Workshop Presentation
Gracia Dyer Jalea  

Museums have the potential to act as effective communication channels where individuals, communities, and organizations can gather to witness, share, and exchange stories, strategies, and solutions. This interaction can inspire mutual discovery, build trust, and nurture ongoing relationships aimed at mutual understanding and collective action. As secular and publicly accessible spaces, museums are uniquely positioned to support co-created processes that can lead to action and change within their local communities. To achieve this, museum professionals must excel in collaboration, partnership, facilitation, relationship management, and co-created design. In this role, museums do not possess all the answers, expertise, or resources but become one partner among many, working together to learn and contribute to an ongoing effort to understand how local efforts can advance the UN's Sustainable Development Goals by grounding their relevance in local needs and locally relevant solutions. In this workshop, we will explore how oral history, both as theory and method, can provide an ethical framework and practical skills to guide and design co-created processes.
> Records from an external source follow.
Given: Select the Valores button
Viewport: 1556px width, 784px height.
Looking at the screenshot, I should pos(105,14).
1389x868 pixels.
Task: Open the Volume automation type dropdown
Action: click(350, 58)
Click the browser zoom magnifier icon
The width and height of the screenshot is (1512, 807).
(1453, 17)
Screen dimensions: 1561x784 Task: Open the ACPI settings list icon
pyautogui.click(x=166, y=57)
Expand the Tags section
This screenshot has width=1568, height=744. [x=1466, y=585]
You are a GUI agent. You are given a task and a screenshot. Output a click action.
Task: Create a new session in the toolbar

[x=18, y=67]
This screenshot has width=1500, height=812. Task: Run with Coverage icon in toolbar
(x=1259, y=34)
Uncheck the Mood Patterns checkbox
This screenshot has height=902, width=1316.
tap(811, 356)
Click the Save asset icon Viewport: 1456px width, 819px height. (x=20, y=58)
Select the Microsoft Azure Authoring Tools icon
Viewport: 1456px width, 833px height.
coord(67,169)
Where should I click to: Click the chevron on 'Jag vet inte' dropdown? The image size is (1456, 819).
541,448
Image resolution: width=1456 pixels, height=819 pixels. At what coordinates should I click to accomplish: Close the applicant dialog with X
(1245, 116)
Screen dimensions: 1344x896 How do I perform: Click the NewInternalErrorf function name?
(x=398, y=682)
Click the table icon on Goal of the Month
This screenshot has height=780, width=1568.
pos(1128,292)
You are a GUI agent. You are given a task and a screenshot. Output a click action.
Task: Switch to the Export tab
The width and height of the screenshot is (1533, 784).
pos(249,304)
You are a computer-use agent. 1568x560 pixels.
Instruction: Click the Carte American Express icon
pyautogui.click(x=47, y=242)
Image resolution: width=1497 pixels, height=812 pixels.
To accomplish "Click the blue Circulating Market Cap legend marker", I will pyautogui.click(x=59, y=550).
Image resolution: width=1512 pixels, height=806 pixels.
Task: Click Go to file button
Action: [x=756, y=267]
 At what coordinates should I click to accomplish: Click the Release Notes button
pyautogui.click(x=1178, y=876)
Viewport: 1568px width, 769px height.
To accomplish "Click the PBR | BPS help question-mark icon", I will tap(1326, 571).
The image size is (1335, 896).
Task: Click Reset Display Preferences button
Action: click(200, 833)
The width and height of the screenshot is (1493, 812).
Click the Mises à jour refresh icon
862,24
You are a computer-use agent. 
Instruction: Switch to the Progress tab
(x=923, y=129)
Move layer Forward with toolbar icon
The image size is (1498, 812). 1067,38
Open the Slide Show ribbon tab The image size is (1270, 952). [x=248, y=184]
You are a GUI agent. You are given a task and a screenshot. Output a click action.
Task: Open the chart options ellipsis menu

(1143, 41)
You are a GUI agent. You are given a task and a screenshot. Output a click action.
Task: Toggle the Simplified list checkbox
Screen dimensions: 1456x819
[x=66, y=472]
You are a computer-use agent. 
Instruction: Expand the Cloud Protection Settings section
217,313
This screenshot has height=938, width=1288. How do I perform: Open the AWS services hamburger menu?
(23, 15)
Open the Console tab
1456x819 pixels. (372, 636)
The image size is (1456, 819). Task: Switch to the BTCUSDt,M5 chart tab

These processes rely on collaboration and interdisciplinary, multi-sectoral partnerships to identify intersecting interests and disseminate strategies that allow locally held knowledge and solutions to contribute to global conversations about sustainable development. Through case studies, story sharing, and mapping exercises, we will harness the collective wisdom of participants to compile examples and strategies that conference attendees can use when designing these processes at their respective institutions.